____ Exercise materials

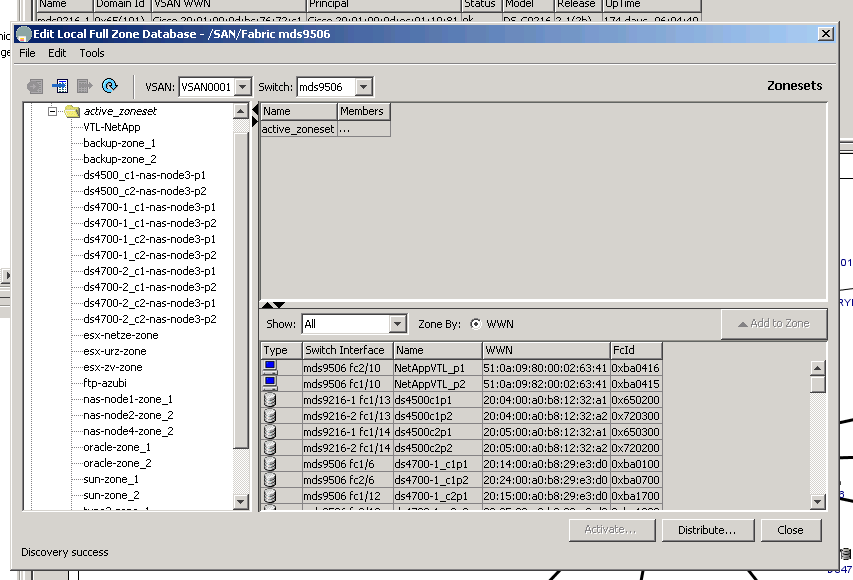Open the File menu
This screenshot has height=580, width=853.
pyautogui.click(x=27, y=53)
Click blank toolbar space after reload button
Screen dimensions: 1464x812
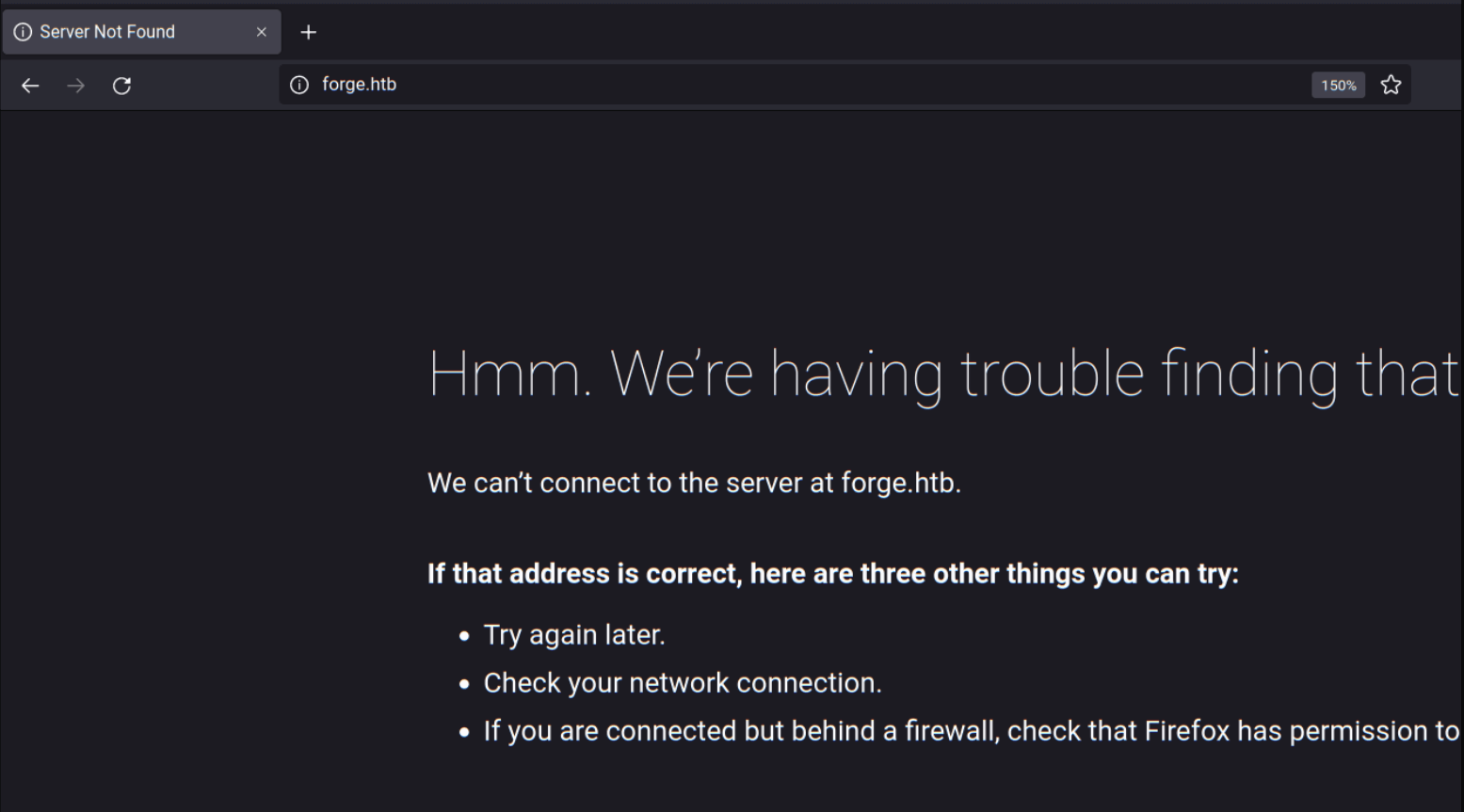[207, 86]
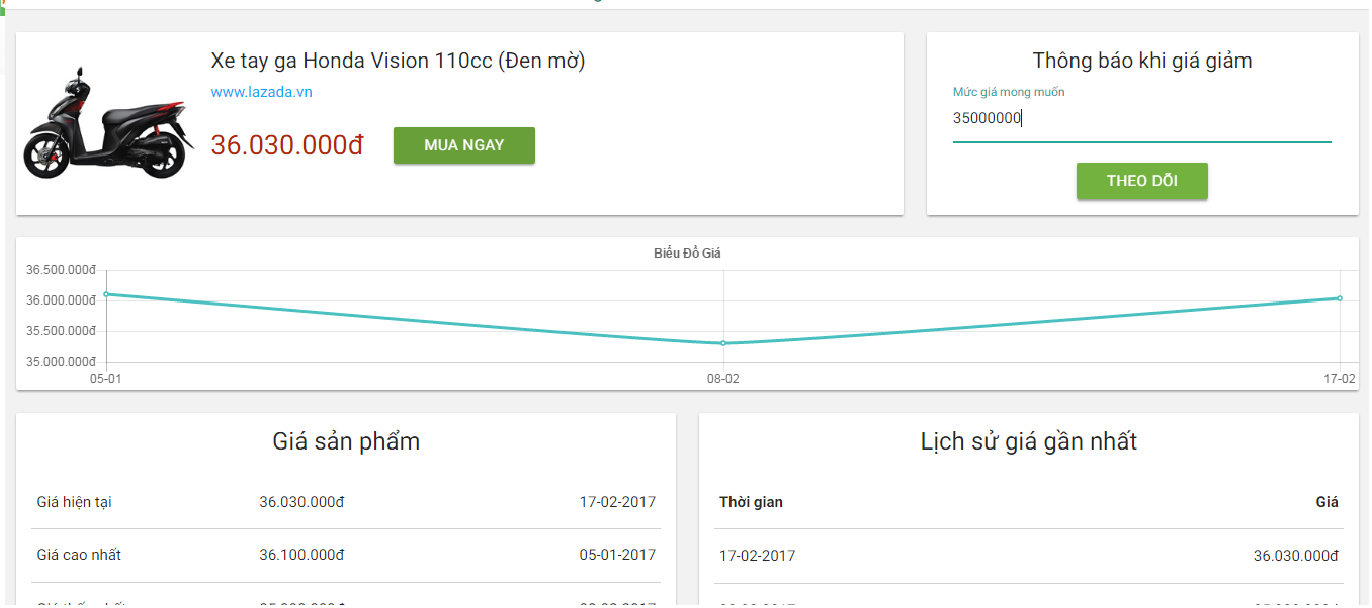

________

Exercise requirements: Quote each line of the records above verbatim, leaving out the pictures.

Output below:
Open the File menu
This screenshot has height=580, width=853.
pyautogui.click(x=27, y=53)
Click blank toolbar space after reload button
Screen dimensions: 1464x812
[207, 86]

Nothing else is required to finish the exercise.